Herr Dr. Hähle, können Sie mir sagen, ob und wie oft die grundsätzliche Geschäftspolitik dieser Bank in der CDU-Fraktion bis 2004 diskutiert wurde?
Ich weiß ja nicht, ob wir uns das jetzt gegenseitig abfragen sollten. Ich könnte auch zurückfragen. Wir sind ja in einer Koalition und hätten uns vertrauensvoll gegenseitig diese Frage stellen können.
Diese kleine Bemerkung musste ich mir einfach einmal gestatten, ohne dass ich das zur Grundsatzfrage ausweiten möchte. Sie sollten nicht ganz so empfindlich reagieren. Wir hatten in der letzten Zeit auch einiges an Aussagen zu schlucken. Ich will das nicht weiter vertiefen.
Ich wollte sagen, es ist keine Kleinigkeit. Natürlich ist das eine schwere Last für Sachsen. Ich will aber heute noch einmal bekräftigen, was ich am 12. Dezember gesagt habe: Es gibt keinen Anlass zu der Annahme, dass unser laufender Doppelhaushalt 2007/2008 in irgendeiner Weise in Mitleidenschaft gezogen wird. Es gibt keine Notwendigkeit für Haushaltssperren, so wie das noch vor nicht allzu langer Zeit nach beinahe jeder Steuerschätzung notwendig war. Alle vom Landtag beschlossenen Ausgaben können im laufenden Haushalt ausgereicht werden. Wir können weiter Schulen und Kindergärten ausbauen. Unsere Sozialausgaben sind wie vorgesehen finanzierbar. Das Geld zur Förderung der Wirtschaft, der Wissenschaft und der Kultur und vieles andere mehr steht ungeschmälert zur Verfügung. Wer ein Untergangsszenario beschwört, handelt verantwortungslos.
Wer meint, er müsse hier ständig schreien und unsere Debatte stören, der sagt, dass er verantwortungslos handeln will.

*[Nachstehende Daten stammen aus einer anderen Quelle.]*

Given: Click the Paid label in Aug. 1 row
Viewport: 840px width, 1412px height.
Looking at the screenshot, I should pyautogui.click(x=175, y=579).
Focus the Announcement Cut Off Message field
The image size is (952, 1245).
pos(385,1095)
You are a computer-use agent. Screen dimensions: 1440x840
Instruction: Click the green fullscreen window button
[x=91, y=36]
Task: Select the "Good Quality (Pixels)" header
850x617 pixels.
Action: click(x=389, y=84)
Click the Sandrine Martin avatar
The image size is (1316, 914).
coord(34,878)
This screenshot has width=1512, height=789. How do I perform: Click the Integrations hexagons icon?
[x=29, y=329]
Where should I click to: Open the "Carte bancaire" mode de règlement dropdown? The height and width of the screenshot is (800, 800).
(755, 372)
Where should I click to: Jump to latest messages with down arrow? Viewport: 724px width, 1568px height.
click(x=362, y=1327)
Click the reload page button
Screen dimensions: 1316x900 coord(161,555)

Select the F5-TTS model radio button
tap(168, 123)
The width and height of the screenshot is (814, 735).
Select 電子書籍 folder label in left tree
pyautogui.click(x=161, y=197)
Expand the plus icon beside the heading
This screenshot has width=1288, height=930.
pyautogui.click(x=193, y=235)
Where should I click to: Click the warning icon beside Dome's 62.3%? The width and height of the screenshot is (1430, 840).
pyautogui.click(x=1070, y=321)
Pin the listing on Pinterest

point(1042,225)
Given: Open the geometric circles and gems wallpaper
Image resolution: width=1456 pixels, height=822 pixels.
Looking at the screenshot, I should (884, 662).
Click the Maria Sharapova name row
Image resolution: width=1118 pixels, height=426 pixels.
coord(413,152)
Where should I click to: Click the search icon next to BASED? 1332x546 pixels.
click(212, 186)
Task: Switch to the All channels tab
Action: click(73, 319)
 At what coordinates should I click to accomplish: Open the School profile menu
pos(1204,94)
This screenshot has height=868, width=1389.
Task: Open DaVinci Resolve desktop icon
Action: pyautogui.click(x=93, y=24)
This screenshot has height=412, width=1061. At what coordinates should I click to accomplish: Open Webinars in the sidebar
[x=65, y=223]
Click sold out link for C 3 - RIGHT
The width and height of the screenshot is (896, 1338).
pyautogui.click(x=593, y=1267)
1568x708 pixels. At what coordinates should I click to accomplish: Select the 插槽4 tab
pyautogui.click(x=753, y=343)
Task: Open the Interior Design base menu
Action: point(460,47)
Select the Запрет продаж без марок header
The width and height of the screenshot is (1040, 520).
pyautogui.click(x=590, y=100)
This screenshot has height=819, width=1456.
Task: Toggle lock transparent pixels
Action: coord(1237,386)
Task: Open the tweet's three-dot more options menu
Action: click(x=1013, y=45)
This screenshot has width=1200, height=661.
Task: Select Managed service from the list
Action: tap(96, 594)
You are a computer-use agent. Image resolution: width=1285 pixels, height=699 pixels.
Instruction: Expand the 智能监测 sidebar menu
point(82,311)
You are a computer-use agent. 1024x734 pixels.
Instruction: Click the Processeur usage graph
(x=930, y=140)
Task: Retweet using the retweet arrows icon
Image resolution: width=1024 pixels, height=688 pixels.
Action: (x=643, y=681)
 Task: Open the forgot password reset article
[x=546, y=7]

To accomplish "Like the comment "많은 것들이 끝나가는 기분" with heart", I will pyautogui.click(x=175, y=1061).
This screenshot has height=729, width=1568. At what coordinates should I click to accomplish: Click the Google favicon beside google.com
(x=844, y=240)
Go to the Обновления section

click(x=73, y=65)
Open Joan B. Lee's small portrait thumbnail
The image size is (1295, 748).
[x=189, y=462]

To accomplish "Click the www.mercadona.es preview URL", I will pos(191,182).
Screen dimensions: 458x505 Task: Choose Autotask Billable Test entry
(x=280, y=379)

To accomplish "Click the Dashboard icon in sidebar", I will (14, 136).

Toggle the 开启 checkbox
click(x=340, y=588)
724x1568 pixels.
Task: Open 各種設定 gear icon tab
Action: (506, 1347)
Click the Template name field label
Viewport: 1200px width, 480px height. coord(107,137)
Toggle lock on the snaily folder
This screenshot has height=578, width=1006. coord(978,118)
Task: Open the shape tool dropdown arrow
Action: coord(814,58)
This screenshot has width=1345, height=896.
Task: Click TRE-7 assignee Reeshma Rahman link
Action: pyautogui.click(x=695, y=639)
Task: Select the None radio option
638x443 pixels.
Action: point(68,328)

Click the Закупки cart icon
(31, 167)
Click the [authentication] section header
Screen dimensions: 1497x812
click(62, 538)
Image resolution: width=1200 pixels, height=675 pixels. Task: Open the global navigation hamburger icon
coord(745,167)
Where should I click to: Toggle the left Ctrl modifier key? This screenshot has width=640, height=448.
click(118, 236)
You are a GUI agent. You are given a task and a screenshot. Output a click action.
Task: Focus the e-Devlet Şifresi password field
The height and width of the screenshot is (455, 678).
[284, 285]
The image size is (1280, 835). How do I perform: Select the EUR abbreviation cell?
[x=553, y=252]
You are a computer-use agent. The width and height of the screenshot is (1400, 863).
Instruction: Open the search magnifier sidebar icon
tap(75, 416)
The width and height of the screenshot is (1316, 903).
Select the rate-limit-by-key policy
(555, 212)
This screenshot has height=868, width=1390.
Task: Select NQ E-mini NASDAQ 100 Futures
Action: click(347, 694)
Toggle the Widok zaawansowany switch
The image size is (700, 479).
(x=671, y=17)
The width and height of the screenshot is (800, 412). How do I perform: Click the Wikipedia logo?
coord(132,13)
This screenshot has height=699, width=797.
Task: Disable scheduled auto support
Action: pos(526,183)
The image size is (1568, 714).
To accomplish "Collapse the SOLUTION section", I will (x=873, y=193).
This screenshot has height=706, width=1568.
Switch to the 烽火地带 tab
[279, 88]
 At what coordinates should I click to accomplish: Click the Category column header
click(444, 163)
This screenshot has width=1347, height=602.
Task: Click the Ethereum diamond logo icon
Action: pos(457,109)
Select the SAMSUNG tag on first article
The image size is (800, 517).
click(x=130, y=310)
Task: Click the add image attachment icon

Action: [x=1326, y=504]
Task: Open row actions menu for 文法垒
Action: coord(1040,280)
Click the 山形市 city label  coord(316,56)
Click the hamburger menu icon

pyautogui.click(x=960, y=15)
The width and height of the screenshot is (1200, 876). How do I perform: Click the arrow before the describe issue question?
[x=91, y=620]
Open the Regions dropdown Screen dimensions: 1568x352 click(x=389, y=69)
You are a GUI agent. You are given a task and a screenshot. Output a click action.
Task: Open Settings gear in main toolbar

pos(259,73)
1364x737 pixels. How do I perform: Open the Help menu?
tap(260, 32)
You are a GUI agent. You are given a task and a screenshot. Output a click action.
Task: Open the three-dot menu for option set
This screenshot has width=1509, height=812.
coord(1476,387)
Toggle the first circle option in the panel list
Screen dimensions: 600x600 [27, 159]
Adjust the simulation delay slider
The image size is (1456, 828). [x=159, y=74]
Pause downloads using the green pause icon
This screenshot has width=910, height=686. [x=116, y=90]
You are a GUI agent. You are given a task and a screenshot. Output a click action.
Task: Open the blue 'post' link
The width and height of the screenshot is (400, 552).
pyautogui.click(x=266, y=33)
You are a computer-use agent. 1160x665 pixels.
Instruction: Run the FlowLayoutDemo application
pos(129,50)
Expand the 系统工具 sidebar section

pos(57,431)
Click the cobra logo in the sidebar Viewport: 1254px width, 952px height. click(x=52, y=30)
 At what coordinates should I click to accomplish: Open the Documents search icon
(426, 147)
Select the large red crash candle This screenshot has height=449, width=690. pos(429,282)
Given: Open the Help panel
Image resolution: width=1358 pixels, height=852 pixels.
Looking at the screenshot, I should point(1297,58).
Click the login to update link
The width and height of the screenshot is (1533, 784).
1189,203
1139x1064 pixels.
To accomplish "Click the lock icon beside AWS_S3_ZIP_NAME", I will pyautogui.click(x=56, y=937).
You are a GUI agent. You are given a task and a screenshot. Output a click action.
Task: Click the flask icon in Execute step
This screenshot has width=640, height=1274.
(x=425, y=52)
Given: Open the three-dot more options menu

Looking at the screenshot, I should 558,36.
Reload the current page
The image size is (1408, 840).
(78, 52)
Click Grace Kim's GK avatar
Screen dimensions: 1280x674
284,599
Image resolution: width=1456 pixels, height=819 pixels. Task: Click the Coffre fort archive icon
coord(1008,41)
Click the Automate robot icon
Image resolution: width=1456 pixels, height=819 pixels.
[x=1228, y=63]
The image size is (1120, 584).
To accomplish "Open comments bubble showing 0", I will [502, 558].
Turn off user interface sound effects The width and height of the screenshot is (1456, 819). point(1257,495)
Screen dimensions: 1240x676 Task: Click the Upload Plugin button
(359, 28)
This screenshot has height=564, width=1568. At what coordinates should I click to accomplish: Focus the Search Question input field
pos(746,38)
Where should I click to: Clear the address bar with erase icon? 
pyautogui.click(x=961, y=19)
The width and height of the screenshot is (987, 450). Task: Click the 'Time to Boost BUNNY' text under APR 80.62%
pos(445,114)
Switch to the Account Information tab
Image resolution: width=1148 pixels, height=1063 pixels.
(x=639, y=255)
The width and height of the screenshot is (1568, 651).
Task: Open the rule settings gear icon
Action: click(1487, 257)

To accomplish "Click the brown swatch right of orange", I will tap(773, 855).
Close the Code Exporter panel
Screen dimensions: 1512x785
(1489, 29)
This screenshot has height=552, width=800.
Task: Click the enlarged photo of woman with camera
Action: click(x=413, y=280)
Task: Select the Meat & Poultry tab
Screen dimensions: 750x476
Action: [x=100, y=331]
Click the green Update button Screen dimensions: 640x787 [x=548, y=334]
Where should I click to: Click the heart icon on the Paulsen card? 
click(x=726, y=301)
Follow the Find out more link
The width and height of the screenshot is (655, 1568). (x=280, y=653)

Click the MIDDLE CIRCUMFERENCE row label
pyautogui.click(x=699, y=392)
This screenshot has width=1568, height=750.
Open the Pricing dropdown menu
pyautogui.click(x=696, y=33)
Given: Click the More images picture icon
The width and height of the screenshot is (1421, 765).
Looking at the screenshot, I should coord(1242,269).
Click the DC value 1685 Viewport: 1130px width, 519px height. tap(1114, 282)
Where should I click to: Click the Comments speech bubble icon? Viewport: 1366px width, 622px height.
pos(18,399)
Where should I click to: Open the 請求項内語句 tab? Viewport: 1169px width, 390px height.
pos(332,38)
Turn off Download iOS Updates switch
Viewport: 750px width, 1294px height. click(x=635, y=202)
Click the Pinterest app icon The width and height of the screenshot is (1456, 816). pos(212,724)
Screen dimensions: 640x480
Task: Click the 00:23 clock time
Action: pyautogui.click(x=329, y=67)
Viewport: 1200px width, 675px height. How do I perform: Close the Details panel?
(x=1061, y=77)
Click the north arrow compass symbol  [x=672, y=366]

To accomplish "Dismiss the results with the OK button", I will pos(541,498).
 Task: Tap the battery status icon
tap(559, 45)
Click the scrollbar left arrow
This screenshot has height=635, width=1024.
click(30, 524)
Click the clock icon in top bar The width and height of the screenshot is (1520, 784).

Warum ist das so, meine Damen und Herren, dass unser Haushalt ungeschmälert bleiben kann? Weil unsere Politik bis zum Jahr 2004 und auch danach noch in der Koalition erfolgreich war, weil wir Vorsorge getroffen haben, weil
wir unsere Förderschwerpunkte richtig gesetzt haben, weil wir die Neuverschuldung ständig gesenkt haben, weil wir begonnen haben, Rücklagen für künftige Belastungen zu bilden.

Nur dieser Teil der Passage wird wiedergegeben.